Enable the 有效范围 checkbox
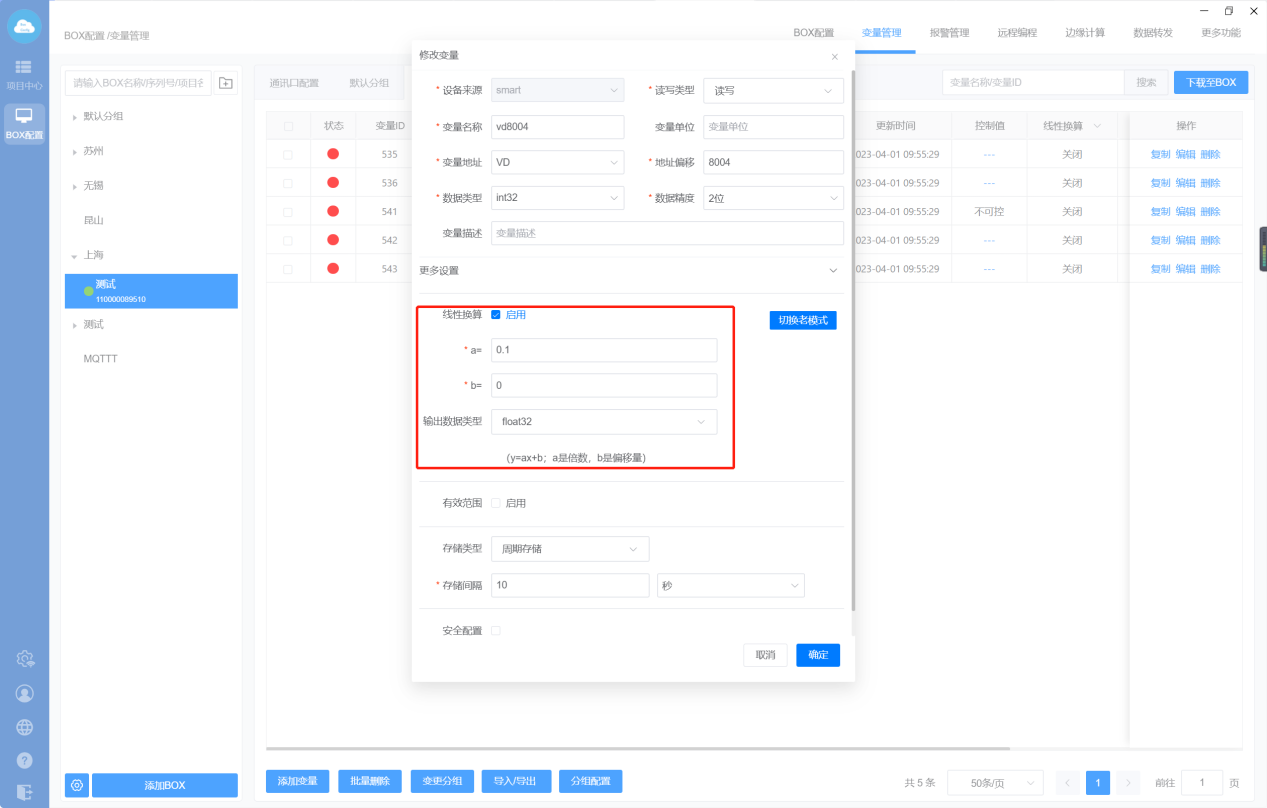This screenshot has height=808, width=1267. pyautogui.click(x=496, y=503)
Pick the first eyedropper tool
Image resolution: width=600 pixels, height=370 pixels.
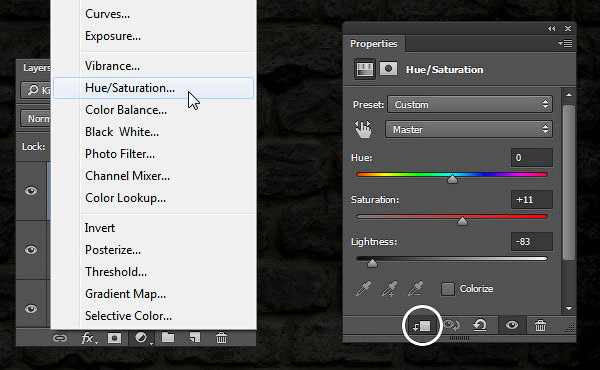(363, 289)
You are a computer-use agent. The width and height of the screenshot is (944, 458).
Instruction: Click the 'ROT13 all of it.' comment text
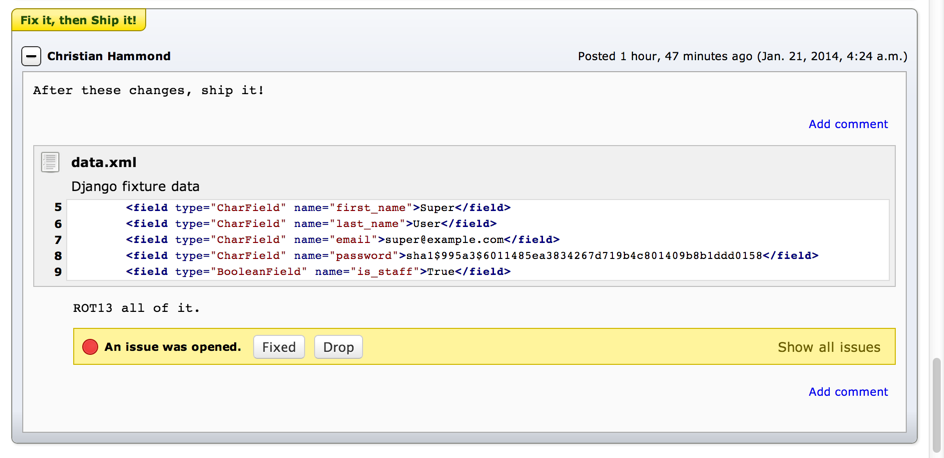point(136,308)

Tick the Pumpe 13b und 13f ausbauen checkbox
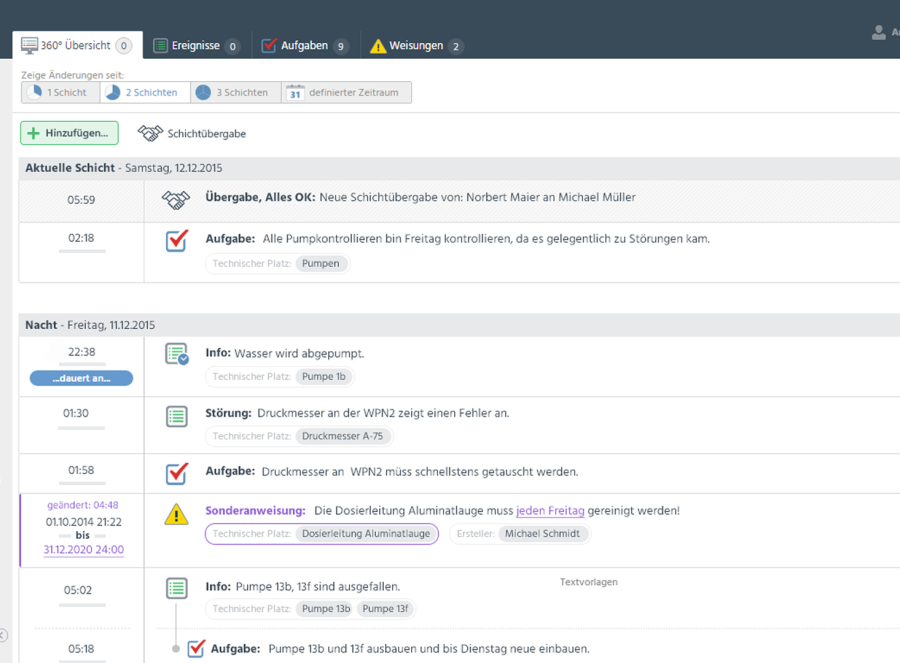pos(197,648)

--

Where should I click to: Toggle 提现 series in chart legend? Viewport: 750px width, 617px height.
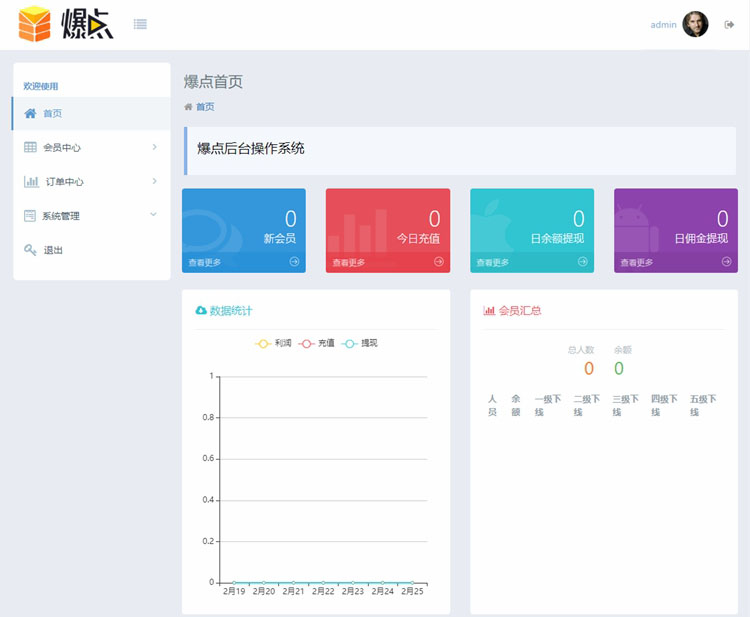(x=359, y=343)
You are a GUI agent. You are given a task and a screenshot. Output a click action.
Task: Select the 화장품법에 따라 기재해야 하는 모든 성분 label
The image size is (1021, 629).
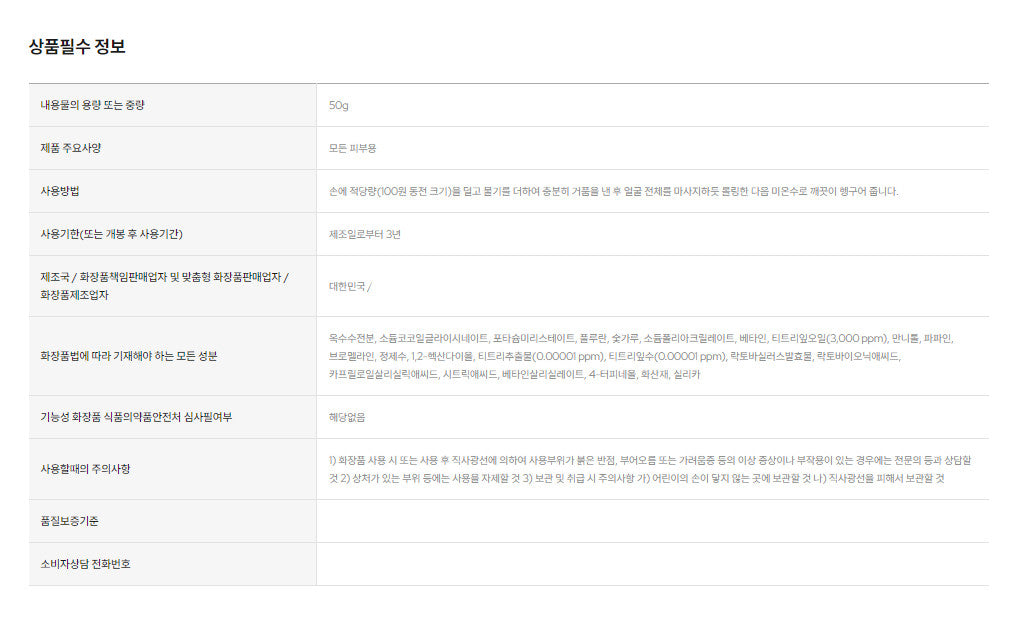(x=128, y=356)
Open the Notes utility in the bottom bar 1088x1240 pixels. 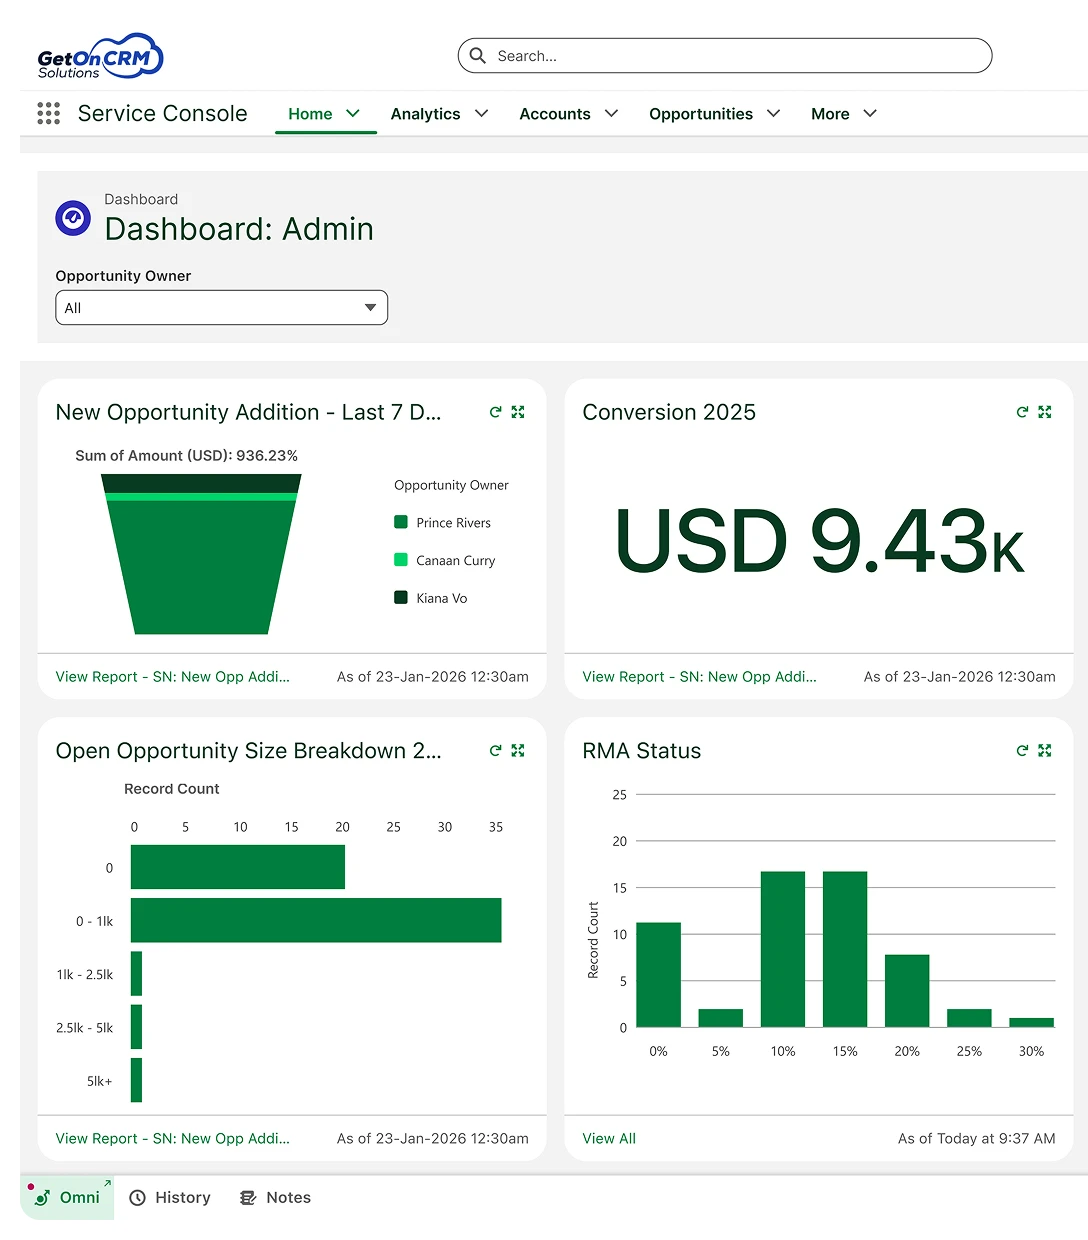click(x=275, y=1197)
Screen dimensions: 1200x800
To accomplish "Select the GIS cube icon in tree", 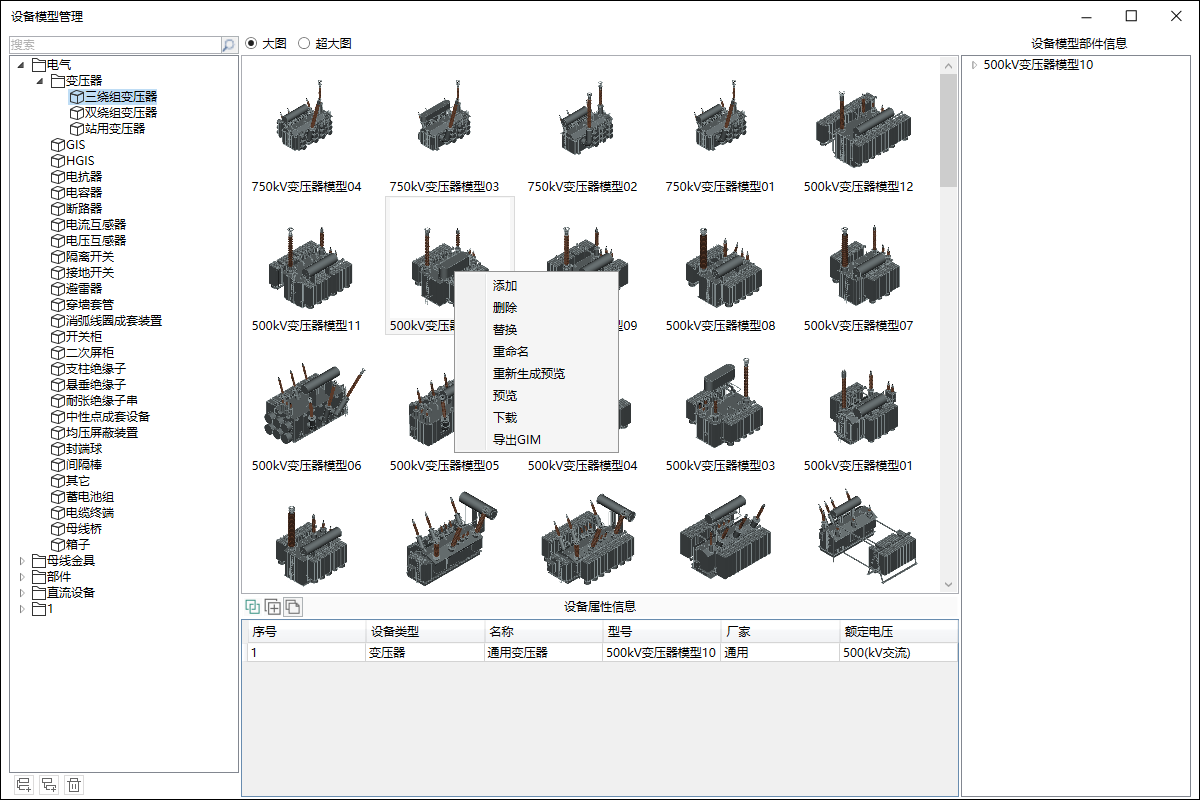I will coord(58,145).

Your task
How would the lines above read from the one with "Enable the 有效范围 checkbox" to the one with "You are a computer-use", inclusive, with no pictures? Write them out exactly.

Exercise output
Enable the 有效范围 checkbox
This screenshot has height=808, width=1267. pyautogui.click(x=496, y=503)
Pick the first eyedropper tool
Image resolution: width=600 pixels, height=370 pixels.
(363, 289)
You are a computer-use agent. The width and height of the screenshot is (944, 458).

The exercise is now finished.